Task requirements: The records follow. Filter them to the lines that hold "header".

Source data:
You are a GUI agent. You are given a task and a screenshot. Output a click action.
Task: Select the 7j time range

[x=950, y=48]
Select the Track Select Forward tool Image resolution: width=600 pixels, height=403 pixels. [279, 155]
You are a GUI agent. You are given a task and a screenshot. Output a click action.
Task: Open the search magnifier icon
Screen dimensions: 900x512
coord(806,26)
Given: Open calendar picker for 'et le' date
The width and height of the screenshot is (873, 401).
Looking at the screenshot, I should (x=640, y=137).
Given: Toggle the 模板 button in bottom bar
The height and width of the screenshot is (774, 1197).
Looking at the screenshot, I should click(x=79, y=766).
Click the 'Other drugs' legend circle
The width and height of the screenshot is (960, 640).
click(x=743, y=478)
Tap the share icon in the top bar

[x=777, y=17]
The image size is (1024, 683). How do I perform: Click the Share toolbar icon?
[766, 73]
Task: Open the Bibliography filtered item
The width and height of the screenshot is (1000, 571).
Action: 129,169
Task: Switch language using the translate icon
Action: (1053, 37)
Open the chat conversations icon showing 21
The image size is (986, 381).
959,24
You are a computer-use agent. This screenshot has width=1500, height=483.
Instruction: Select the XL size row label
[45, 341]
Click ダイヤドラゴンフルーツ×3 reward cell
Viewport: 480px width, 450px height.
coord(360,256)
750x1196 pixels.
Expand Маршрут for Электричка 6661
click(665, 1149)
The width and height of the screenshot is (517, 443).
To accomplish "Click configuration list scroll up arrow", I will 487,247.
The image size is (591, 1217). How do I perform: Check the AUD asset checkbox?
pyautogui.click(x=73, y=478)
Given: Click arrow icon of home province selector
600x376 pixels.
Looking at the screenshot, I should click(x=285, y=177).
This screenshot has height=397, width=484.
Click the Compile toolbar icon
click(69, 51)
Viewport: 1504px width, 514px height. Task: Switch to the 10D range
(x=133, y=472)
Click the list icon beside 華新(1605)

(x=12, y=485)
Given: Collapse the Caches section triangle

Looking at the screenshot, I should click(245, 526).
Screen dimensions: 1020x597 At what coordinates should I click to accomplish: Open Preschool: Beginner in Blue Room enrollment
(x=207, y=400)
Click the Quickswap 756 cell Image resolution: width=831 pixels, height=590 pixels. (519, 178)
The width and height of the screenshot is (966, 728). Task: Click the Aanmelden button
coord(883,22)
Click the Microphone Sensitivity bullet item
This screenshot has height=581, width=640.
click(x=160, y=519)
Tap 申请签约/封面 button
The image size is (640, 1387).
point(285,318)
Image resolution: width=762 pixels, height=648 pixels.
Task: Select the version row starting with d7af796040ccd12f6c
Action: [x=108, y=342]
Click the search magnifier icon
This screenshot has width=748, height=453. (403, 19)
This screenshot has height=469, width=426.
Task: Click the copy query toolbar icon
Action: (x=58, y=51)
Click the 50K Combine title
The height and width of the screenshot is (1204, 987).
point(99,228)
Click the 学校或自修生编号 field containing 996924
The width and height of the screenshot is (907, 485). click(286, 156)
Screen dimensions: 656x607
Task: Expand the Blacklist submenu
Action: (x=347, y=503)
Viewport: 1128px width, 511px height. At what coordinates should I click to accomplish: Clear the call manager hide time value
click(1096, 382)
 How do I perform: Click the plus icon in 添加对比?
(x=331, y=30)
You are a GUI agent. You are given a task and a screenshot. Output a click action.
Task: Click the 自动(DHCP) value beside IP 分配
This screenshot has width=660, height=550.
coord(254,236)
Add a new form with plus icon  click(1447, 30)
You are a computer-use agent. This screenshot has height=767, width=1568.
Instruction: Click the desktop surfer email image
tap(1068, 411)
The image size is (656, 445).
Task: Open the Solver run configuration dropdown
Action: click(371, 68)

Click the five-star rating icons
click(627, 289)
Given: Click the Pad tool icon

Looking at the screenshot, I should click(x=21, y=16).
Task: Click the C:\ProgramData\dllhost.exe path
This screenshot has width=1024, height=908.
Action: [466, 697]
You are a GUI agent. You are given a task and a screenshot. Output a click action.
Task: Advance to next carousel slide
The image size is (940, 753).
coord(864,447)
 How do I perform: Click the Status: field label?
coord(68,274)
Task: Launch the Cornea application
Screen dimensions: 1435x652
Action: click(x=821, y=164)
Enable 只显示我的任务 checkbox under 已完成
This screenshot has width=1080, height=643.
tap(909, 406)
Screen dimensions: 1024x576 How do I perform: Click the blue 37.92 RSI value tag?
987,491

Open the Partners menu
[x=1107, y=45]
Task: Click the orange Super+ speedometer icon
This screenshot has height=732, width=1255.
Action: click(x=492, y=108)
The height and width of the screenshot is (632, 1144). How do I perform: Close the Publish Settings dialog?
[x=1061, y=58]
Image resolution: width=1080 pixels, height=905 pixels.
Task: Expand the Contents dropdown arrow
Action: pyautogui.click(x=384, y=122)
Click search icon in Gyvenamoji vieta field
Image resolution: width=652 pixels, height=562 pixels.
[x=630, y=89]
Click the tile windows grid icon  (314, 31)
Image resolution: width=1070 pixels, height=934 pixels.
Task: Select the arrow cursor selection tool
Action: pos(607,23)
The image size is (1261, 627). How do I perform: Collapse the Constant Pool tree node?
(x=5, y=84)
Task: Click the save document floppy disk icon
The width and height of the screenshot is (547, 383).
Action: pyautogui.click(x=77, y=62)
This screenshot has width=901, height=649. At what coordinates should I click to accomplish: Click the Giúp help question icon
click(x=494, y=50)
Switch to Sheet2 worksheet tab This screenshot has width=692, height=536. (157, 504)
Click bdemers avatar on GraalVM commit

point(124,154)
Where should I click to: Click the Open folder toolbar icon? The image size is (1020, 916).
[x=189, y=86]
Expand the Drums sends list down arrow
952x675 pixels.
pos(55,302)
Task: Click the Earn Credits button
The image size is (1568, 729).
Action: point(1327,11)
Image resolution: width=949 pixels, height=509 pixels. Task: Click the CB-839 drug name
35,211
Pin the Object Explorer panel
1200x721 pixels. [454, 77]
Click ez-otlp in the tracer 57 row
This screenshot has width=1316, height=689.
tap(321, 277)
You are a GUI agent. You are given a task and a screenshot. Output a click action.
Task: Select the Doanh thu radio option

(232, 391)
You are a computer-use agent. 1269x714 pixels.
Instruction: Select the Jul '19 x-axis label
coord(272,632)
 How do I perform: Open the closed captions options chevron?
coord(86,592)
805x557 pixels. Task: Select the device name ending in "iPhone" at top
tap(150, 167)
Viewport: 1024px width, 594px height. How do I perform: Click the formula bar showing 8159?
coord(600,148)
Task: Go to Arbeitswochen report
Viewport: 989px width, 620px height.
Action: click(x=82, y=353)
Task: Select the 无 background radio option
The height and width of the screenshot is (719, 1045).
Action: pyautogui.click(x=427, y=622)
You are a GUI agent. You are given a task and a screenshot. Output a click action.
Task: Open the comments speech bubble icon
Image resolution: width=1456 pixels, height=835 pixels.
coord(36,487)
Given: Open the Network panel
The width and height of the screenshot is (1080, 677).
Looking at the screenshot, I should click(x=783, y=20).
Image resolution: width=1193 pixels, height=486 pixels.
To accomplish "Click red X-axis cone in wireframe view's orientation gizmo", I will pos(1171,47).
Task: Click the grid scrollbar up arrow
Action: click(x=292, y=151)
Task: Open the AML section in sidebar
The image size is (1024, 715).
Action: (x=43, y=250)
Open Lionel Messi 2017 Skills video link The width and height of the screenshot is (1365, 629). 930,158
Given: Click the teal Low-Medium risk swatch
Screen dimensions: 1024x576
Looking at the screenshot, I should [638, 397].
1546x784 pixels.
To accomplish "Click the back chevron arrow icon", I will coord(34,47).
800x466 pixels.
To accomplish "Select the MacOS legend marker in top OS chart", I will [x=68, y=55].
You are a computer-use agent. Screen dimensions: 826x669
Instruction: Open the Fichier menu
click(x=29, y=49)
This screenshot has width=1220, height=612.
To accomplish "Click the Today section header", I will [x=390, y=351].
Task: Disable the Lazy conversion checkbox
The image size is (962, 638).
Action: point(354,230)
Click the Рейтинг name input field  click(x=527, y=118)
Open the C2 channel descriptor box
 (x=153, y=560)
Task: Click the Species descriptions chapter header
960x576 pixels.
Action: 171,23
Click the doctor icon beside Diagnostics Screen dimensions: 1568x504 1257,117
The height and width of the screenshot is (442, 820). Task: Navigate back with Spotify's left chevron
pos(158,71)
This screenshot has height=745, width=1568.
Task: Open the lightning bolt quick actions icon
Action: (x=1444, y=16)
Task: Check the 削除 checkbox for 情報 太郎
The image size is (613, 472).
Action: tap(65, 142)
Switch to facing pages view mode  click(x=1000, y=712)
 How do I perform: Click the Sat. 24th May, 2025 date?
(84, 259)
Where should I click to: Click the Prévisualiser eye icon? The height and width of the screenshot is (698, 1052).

Result:
To accomplish "Click the Today section header", I will [x=390, y=351].
Task: Click the Species descriptions chapter header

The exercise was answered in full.